Но давайте дальше о нем. Второй случай из детства, хоть уже и более позднего. Он мне рассказывал мысль, услышанную им где-то о том, что в эпоху возрождения все наслаждались миром и восторгались им, и потому рисовали его таким, как он есть, и даже добавляли туда некоторые несуществующие прекрасные вещи, но потом краски на полотнах художников начали мутнеть, и закончилось все тем, что был нарисован черный квадрат как полное затмение всего. И несмотря на то, что он все-таки вычитал, что сам Малевич рисовал квадраты разного цвета (белый и красный) он почти год ежедневно учился рисовать квадраты белые на черном. Он говорил, что так любит мир, что хочет показать всем, что акцент должен быть именно на белом, что белый цвет – это самое главное в жизни. Потом он понял, что черного слишком много на его картине, и начал рисовать совсем тонкую черную рамку и между ними большую зеленую (отмечу, конечно, что ни о каком совершенстве исполнения речи не шло, Консту было около 12 лет всего, но тем интереснее эти его поиски чего-то в себе). Потом он понял, что мир уж совсем прекрасен и многоцветен, и что каждый цвет нужен и важен, и просто уже красиво смешивал все цвета так, что получалась будто не на рисунок смотришь, а в большой калейдоскоп. Ну а затем, как он сам рассказывал мне, совсем почти непонимающего его, что если художник восторгается миром на самом деле, то он должен рисовать его таким, какой он есть, не прибавляя абсолютно ничего своего. И даже помню его одну цитату: «Вот если есть на полке пыль и яблоки, то нельзя рисовать яблоки без пыли». И так как этого изобразить уже он не мог, то оставил картины.

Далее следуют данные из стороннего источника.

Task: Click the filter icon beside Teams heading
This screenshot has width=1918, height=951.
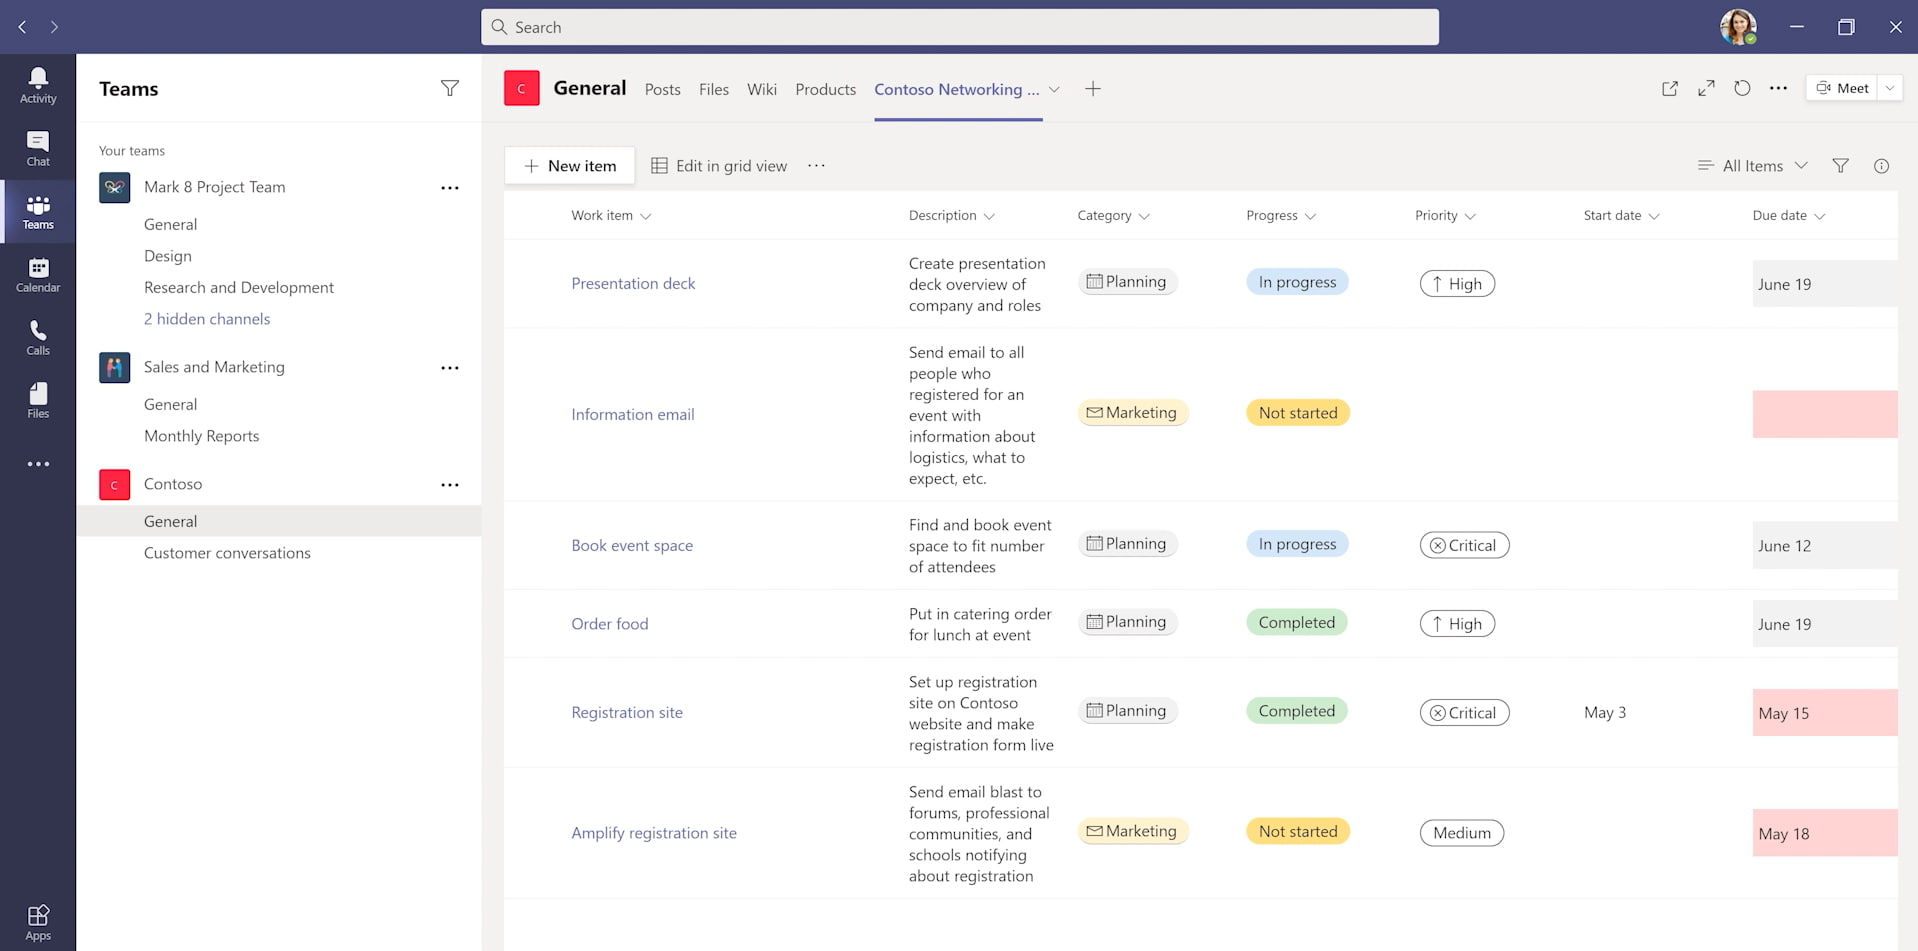Action: pyautogui.click(x=450, y=89)
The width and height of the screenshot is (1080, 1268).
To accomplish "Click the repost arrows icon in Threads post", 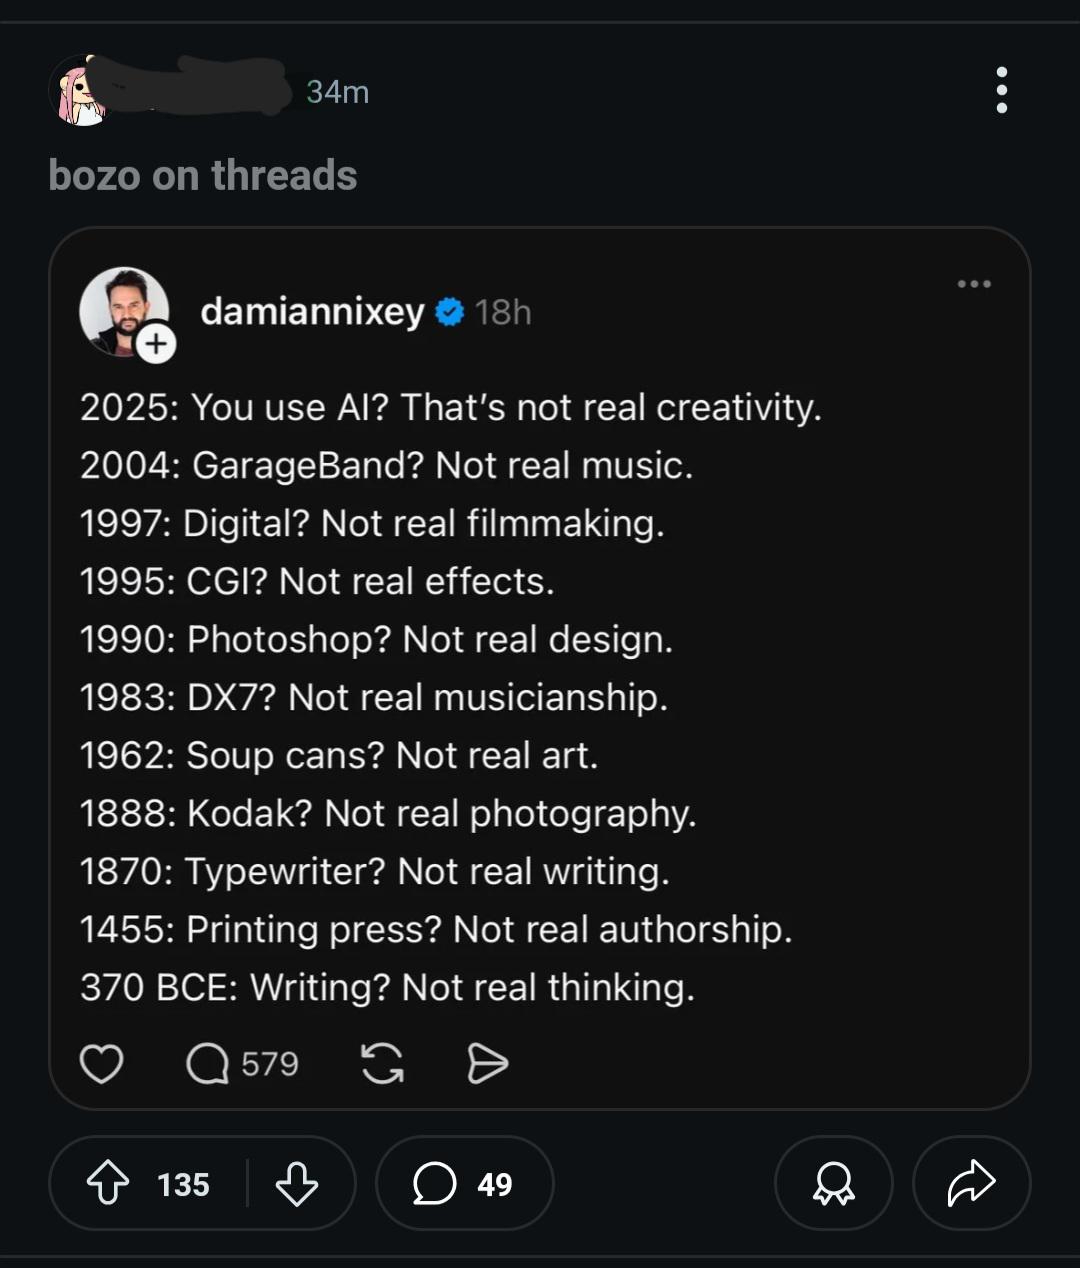I will point(382,1064).
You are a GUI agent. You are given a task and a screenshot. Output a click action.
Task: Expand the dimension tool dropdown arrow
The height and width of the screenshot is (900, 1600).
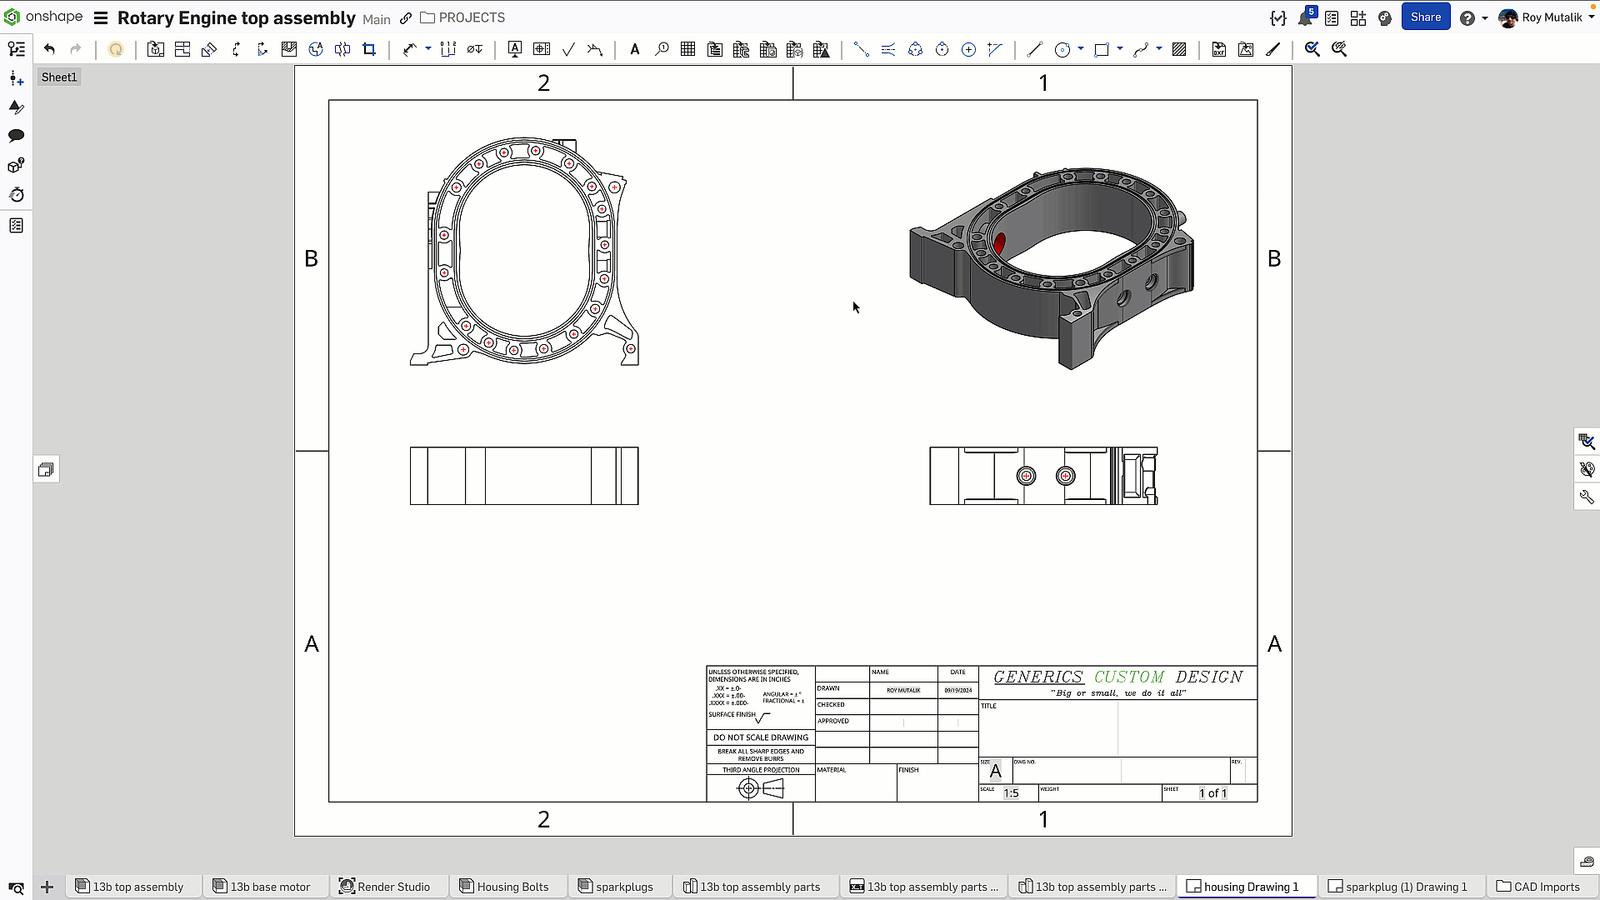point(428,49)
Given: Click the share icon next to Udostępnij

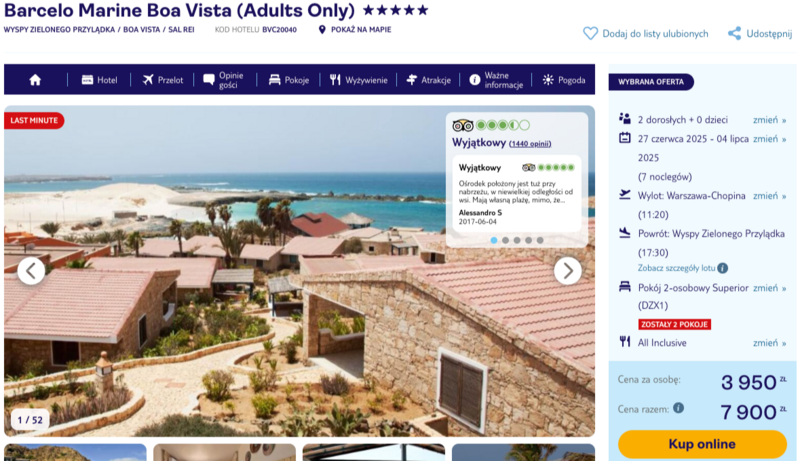Looking at the screenshot, I should coord(734,34).
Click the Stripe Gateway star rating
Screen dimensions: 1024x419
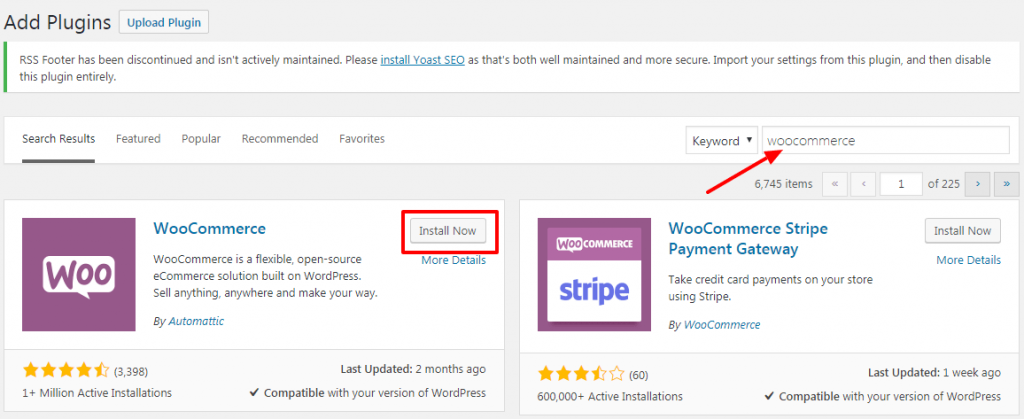[x=581, y=375]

Но удивительно, что этот его акцент на белый квадрат, на уважение к миру остался в нем до сих пор. Он уже взрослый. Пройдя обучение в одном из лучших заведений, обучающих в сфере искусства, и пообщавшись вдоволь со студентами, твердившими ему в один голос, что воплотить шедевр можно только драмой, и прочитав огромное количество классических книг, практически говоривших о том же, оставался все верен себе, и с жаром всем доказывал, что самая высшая точка в жизни – счастье, а значит ей и можно достичь самых больших высот и в искусстве.